"Whenever I go into a restaurant, I order both a chicken and an egg to see which comes first"

Sunday, October 22, 2023

Why Good Girls Fall For Bad Boys - Madame Bovary And The Irresistible Scent Of Male Power

Emma Bovary, trapped in an unhappy, frustrating marriage to an ordinary, unremarkable man, wants out - not only a liaison to satisfy her sexual thirst, but an affair with a man of breeding, taste, wealth, and confidence. As a young girl she had dreamed of a man like the Marquis d'Andervilliers, a knight, a charming courtier, a man who understood women profoundly; a man whose sexual instincts were both finally attuned to a woman's needs and without bourgeois remorse.  

Women knew who the Marquis was and still wanted him.  They were fascinated by what made him so alluring and irresistible to so many women and excited by the chance that they might solve the riddle of his love, make him love only them, forever. 

The Marquis had no feelings of guilt about his shameless seduction of women.  He could no sooner become a sensitive, compassionate, and caring lover no sooner than a lion could lose his taste for blood.  He and the lion were predators, at ease, in control, and lords of the veldt and the sitting room. It was natural for him to hunt women, and natural for them to come to him in heat.

Emma was hopeless drawn to the Marquis.  Nothing - not his cavalier indifference, his masterful but transparent seduction, nor his reputation - could keep her away. Caution, circumspection, measures of prudence and wariness were irrelevant when one came up to such a man.  Liaison, even epiphany was possible if not inevitable. Not only is Emma taken by the obvious expressions of his wealth and breeding, she understands what lies beneath - that ineffable confidence of privilege and the contentment with its amoral, defining nature.

Record set:
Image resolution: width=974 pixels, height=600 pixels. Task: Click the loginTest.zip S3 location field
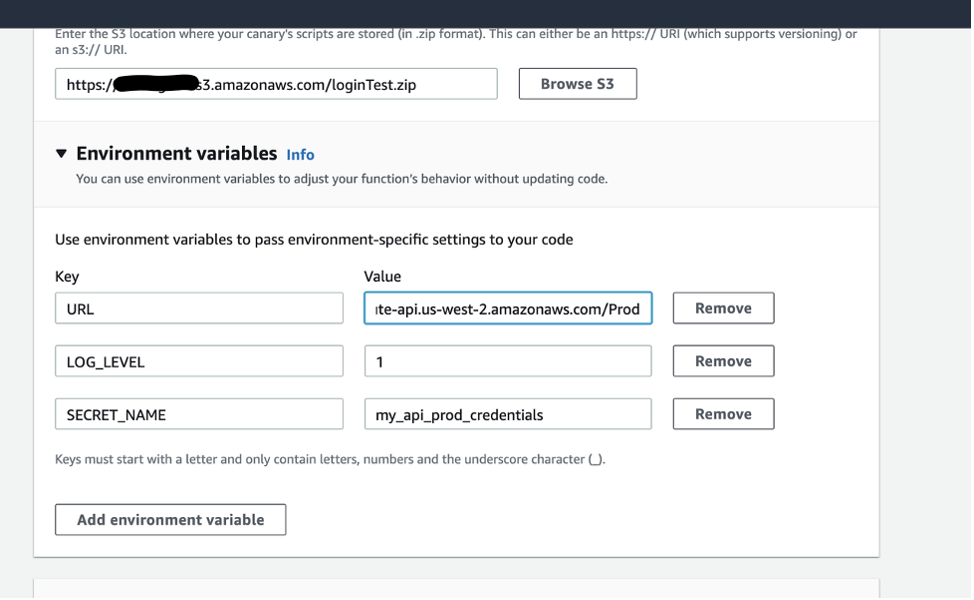click(276, 84)

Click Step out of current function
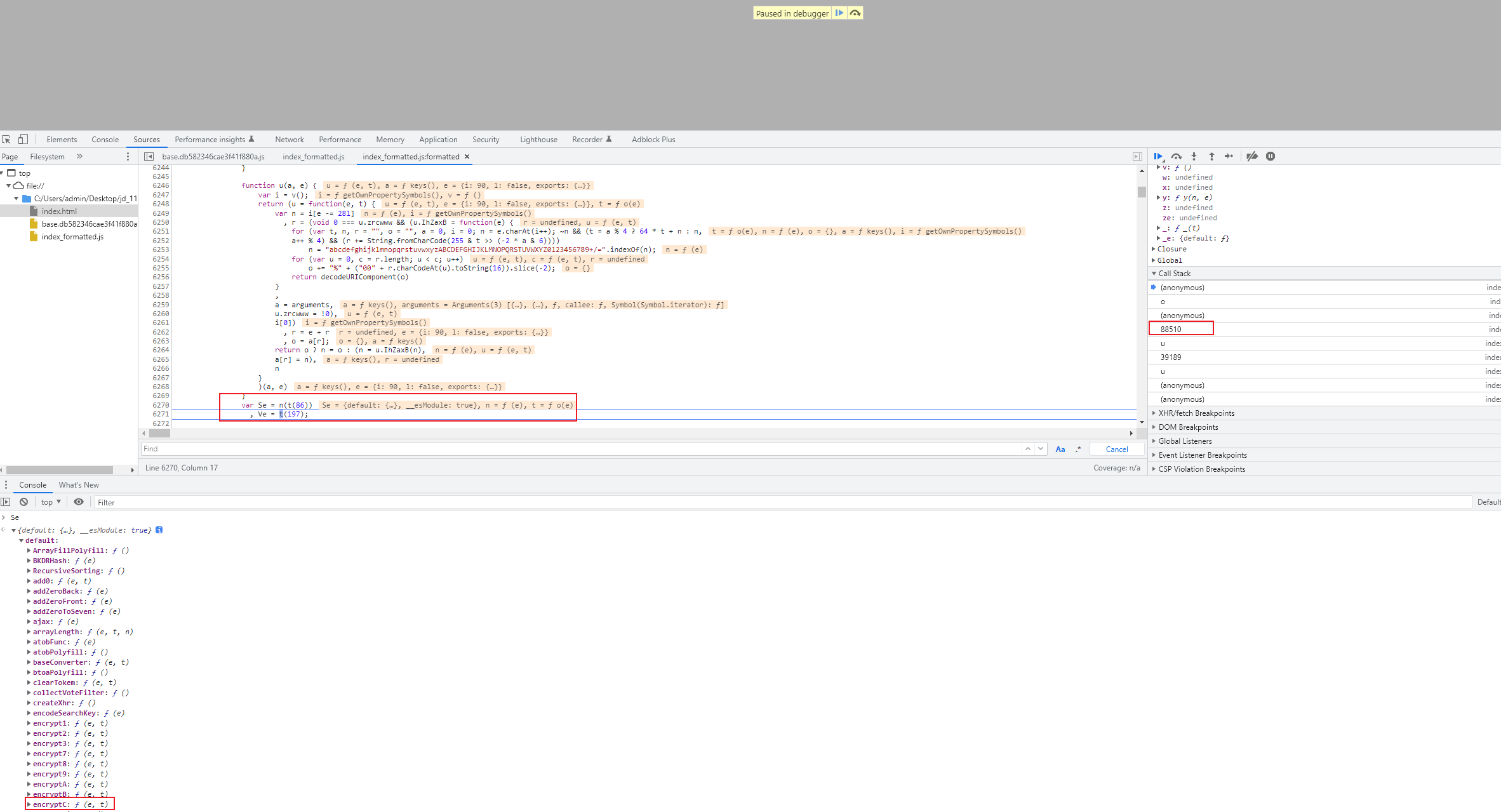point(1211,156)
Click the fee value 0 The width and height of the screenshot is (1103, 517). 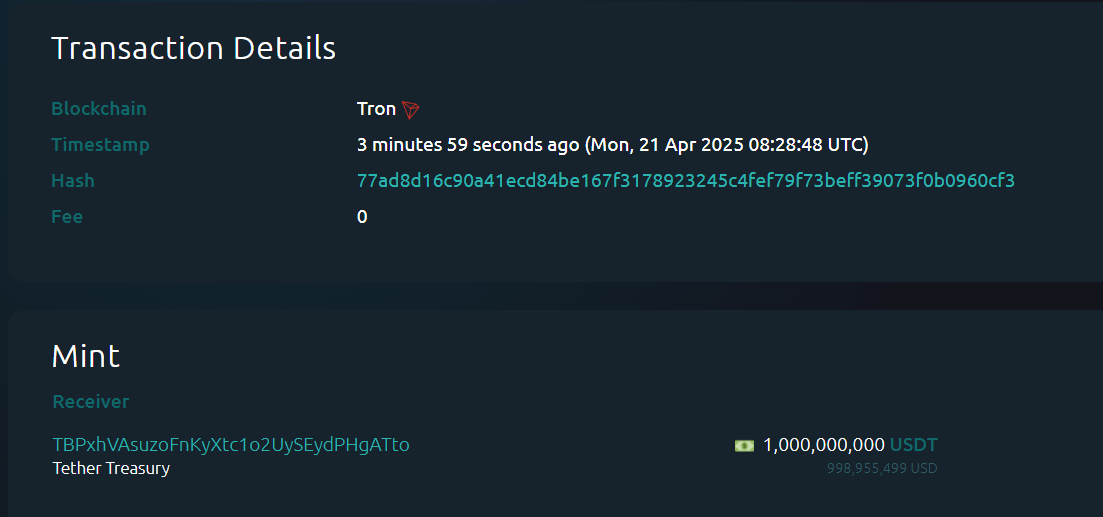[x=362, y=217]
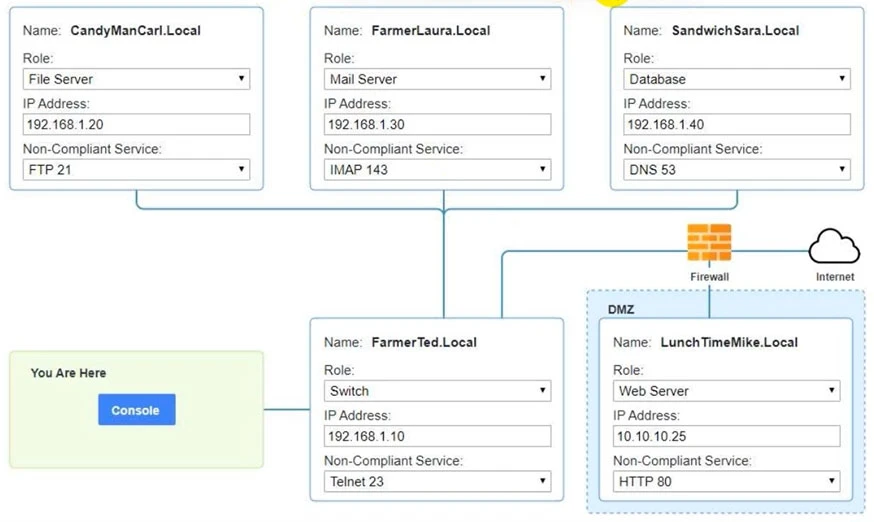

Written request:
Can you write out the entire Madame Bovary post above word for word, from its opening quotation through its last sentence?

Task answer:
"Whenever I go into a restaurant, I order both a chicken and an egg to see which comes first"

Sunday, October 22, 2023

Why Good Girls Fall For Bad Boys - Madame Bovary And The Irresistible Scent Of Male Power

Emma Bovary, trapped in an unhappy, frustrating marriage to an ordinary, unremarkable man, wants out - not only a liaison to satisfy her sexual thirst, but an affair with a man of breeding, taste, wealth, and confidence. As a young girl she had dreamed of a man like the Marquis d'Andervilliers, a knight, a charming courtier, a man who understood women profoundly; a man whose sexual instincts were both finally attuned to a woman's needs and without bourgeois remorse.  

Women knew who the Marquis was and still wanted him.  They were fascinated by what made him so alluring and irresistible to so many women and excited by the chance that they might solve the riddle of his love, make him love only them, forever. 

The Marquis had no feelings of guilt about his shameless seduction of women.  He could no sooner become a sensitive, compassionate, and caring lover no sooner than a lion could lose his taste for blood.  He and the lion were predators, at ease, in control, and lords of the veldt and the sitting room. It was natural for him to hunt women, and natural for them to come to him in heat.

Emma was hopeless drawn to the Marquis.  Nothing - not his cavalier indifference, his masterful but transparent seduction, nor his reputation - could keep her away. Caution, circumspection, measures of prudence and wariness were irrelevant when one came up to such a man.  Liaison, even epiphany was possible if not inevitable. Not only is Emma taken by the obvious expressions of his wealth and breeding, she understands what lies beneath - that ineffable confidence of privilege and the contentment with its amoral, defining nature.